ISOCPP sg16 List: Re: utfN

From: Jens Maurer <jens.maurer_at_[hidden]>
Date: Sun, 16 Apr 2023 21:54:47 +0200

On 16/04/2023 20.54, Zach Laine via SG16 wrote:
> We again talked about utfN_view at the last meeting. I was trying to
> justify their existence, and again I could not remember the salient
> point during the discussion. Now I have.

Thanks.

> Here is one of them:

What are the others?

> template<utf8_iter I, sentinel_for<I> S = I>
> struct utf8_view : view_interface<utf8_view<I, S>> {
> using iterator = I;
> using sentinel = S;
>
> constexpr utf8_view() {}
> constexpr utf8_view(iterator first, sentinel last);
>
> constexpr iterator begin() const;
> constexpr sentinel end() const;
>
> friend constexpr bool operator==(utf8_view lhs, utf8_view rhs)
> { return lhs.begin() == rhs.begin() && lhs.end() == rhs.end(); }
>
> template<class CharT, class Traits>
> friend basic_ostream<CharT, Traits>&
> operator<<(basic_ostream<CharT, Traits>& os, utf8_view v);
>
> private:
> using iterator_t = unspecified; // exposition only
> using sentinel_t = unspecified; // exposition only
>
> iterator_t first_; // exposition only
> [[no_unique_address]] sentinel_t last_; // exposition only
> };

So, I'm seeing several differences between subrange and your utf8_view.
subrange doesn't have operator== and doesn't have operator<<.
subrange can turn a non-sized range into a sized range.
subrange can use arbitrary iterators, utf8_view can only take a utf8_iter,
which requires a bidirectional iterator whose value type takes one byte.
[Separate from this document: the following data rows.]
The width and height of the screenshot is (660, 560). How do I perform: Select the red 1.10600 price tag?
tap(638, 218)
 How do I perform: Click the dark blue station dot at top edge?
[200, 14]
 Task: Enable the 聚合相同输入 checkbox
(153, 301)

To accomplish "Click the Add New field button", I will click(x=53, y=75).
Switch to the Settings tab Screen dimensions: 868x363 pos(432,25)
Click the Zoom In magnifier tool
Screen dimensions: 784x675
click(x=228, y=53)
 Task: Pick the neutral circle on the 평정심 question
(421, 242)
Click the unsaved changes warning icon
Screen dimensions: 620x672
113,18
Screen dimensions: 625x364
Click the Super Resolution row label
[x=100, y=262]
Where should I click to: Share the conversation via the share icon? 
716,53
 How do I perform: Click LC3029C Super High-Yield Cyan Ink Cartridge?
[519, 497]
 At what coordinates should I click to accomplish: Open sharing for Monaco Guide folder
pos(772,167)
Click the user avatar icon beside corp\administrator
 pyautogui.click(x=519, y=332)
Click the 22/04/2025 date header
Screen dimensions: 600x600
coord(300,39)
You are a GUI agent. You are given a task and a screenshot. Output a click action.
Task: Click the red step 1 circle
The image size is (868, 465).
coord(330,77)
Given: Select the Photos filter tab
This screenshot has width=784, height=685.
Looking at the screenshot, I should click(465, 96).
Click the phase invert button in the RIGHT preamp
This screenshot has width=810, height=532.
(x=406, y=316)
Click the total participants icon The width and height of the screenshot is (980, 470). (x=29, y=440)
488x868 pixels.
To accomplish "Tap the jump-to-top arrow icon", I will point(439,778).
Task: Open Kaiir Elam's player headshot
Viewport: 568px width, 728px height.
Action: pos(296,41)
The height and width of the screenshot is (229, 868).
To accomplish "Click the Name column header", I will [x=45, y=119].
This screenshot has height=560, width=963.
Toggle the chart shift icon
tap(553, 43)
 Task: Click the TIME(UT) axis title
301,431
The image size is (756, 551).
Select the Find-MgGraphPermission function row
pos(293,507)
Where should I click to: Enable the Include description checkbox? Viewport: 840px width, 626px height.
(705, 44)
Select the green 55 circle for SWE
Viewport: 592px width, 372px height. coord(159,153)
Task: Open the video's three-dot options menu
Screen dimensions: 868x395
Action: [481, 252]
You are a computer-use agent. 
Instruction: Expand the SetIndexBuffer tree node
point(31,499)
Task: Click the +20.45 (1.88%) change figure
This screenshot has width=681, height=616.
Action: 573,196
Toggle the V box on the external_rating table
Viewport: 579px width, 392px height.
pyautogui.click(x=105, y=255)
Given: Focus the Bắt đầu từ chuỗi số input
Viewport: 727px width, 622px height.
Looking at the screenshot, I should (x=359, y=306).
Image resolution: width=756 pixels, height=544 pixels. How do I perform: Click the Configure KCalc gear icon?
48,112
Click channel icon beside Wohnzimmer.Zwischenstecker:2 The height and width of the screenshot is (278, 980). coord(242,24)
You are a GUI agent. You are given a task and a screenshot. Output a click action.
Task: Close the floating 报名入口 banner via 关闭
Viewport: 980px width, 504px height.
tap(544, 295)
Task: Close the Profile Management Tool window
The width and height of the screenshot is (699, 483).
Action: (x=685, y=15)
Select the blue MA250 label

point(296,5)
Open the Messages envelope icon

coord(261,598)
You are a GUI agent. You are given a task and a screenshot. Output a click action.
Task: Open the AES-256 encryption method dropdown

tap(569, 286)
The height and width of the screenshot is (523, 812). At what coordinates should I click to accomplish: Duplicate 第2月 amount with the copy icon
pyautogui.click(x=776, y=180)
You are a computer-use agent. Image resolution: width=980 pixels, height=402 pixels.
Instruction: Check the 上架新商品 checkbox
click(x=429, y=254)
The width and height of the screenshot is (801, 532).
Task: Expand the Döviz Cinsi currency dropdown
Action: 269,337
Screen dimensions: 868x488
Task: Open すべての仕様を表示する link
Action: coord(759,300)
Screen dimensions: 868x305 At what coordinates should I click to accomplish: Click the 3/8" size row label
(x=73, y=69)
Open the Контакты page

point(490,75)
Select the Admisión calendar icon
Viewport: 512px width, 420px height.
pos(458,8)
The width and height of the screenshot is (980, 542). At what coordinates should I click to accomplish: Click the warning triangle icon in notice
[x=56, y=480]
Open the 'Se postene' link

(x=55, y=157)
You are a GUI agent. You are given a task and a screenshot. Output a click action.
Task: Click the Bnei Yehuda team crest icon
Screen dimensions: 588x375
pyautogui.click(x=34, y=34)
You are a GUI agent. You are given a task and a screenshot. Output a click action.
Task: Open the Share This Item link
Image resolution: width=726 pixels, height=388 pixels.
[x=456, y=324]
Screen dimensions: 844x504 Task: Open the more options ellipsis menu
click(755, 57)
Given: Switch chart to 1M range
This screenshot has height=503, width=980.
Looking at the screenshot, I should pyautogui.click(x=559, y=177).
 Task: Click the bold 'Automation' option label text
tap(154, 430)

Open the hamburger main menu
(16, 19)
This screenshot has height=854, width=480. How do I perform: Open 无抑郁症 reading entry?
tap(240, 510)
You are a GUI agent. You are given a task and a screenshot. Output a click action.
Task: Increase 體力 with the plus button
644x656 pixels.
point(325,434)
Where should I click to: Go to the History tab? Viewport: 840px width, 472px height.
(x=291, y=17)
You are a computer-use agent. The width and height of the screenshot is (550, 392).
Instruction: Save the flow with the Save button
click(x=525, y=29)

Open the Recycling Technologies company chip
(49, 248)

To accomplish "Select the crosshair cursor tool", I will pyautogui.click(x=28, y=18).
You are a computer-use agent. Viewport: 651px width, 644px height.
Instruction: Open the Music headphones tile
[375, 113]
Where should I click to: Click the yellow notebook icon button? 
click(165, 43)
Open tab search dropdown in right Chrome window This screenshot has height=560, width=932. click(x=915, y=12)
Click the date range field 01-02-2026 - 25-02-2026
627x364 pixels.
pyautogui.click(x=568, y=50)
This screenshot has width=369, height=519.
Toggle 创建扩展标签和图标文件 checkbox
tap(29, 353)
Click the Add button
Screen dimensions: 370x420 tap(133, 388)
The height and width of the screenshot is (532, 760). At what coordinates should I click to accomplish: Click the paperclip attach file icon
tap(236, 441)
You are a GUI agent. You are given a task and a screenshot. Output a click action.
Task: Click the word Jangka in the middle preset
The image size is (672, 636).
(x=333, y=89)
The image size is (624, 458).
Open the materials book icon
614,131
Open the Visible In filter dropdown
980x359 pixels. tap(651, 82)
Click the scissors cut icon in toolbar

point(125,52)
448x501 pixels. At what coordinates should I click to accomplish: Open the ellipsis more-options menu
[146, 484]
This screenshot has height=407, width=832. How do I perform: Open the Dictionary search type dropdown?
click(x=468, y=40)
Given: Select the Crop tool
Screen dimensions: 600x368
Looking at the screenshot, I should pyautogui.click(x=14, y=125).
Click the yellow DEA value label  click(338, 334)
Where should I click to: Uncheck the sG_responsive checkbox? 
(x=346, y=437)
I notice that the CharT template parameter of utf8_view's operator<<
has no relationship to the value type of the utf8_view, which seems
surprising. I wouldn't expect to be able to stream a utf8_view to
a basic_ostream<int>.

What's the purpose of "operator=="? std::subrange doesn't seem to have
it, and the absence appears to be a good idea given that it's unclear
from the outside whether == compares the iterators or the values in the
range.

Why is utf8_view limited to bidirectional iterators? Streaming from
a forward or input iterator should be entirely fine.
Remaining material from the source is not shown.